Task:
Your job is to print the listing exactly.
((
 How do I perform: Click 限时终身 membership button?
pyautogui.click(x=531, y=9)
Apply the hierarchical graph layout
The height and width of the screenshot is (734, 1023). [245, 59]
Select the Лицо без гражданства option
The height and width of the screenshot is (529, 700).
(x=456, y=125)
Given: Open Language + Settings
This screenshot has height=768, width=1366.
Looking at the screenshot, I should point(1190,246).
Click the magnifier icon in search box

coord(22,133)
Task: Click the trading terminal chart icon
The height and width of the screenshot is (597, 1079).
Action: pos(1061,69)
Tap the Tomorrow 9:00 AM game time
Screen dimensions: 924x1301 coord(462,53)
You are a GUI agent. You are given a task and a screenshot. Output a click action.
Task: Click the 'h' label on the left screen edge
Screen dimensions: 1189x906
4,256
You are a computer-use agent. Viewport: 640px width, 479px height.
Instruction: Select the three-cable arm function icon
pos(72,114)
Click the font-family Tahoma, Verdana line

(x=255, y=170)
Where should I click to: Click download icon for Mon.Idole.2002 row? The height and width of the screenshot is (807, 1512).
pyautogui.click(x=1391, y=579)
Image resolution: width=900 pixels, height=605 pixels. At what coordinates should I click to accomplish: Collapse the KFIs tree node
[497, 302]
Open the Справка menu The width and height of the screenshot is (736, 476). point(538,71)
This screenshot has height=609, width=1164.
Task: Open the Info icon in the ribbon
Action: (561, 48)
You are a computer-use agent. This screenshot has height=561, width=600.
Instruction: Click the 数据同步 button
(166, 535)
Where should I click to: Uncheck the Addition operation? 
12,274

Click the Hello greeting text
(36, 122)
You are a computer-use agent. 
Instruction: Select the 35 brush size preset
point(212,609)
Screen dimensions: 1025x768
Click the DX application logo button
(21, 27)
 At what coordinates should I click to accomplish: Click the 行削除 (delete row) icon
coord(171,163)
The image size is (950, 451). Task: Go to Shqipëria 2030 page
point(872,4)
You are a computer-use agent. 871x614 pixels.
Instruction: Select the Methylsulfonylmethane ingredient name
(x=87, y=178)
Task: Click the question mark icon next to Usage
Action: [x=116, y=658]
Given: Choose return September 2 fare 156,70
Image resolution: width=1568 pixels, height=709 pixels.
))
Exercise solution:
 How do I perform: Click 限时终身 membership button?
pyautogui.click(x=531, y=9)
Apply the hierarchical graph layout
The height and width of the screenshot is (734, 1023). [245, 59]
Select the Лицо без гражданства option
The height and width of the screenshot is (529, 700).
(x=456, y=125)
Given: Open Language + Settings
This screenshot has height=768, width=1366.
Looking at the screenshot, I should point(1190,246).
Click the magnifier icon in search box

coord(22,133)
Task: Click the trading terminal chart icon
The height and width of the screenshot is (597, 1079).
Action: pos(1061,69)
Tap the Tomorrow 9:00 AM game time
Screen dimensions: 924x1301 coord(462,53)
You are a GUI agent. You are given a task and a screenshot. Output a click action.
Task: Click the 'h' label on the left screen edge
Screen dimensions: 1189x906
4,256
You are a computer-use agent. Viewport: 640px width, 479px height.
Instruction: Select the three-cable arm function icon
pos(72,114)
Click the font-family Tahoma, Verdana line

(x=255, y=170)
Where should I click to: Click download icon for Mon.Idole.2002 row? The height and width of the screenshot is (807, 1512).
pyautogui.click(x=1391, y=579)
Image resolution: width=900 pixels, height=605 pixels. At what coordinates should I click to accomplish: Collapse the KFIs tree node
[497, 302]
Open the Справка menu The width and height of the screenshot is (736, 476). point(538,71)
This screenshot has height=609, width=1164.
Task: Open the Info icon in the ribbon
Action: (561, 48)
You are a computer-use agent. This screenshot has height=561, width=600.
Instruction: Click the 数据同步 button
(166, 535)
Where should I click to: Uncheck the Addition operation? 
12,274

Click the Hello greeting text
(36, 122)
You are a computer-use agent. 
Instruction: Select the 35 brush size preset
point(212,609)
Screen dimensions: 1025x768
Click the DX application logo button
(21, 27)
 At what coordinates should I click to accomplish: Click the 行削除 (delete row) icon
coord(171,163)
The image size is (950, 451). Task: Go to Shqipëria 2030 page
point(872,4)
You are a computer-use agent. 871x614 pixels.
Instruction: Select the Methylsulfonylmethane ingredient name
(x=87, y=178)
Task: Click the question mark icon next to Usage
Action: [x=116, y=658]
Given: Choose return September 2 fare 156,70
Image resolution: width=1568 pixels, height=709 pixels.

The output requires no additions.